__Assignment__: Among the entries below, one line contains "Task: Toggle Match Whole Word in search input" and another contains "Task: Click the 0.87000 price axis label". Transcribe those two lines and every line between them, exactly.

__Dataset records__:
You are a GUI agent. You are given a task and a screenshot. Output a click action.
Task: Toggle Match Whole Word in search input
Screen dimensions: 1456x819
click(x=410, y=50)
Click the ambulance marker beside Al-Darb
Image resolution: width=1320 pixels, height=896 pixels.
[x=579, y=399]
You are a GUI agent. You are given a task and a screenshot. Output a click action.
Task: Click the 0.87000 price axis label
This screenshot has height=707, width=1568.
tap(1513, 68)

...

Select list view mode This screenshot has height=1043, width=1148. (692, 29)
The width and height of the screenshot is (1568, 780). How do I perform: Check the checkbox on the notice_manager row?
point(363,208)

__Exercise result__:
Task: Toggle Match Whole Word in search input
Screen dimensions: 1456x819
click(x=410, y=50)
Click the ambulance marker beside Al-Darb
Image resolution: width=1320 pixels, height=896 pixels.
[x=579, y=399]
You are a GUI agent. You are given a task and a screenshot. Output a click action.
Task: Click the 0.87000 price axis label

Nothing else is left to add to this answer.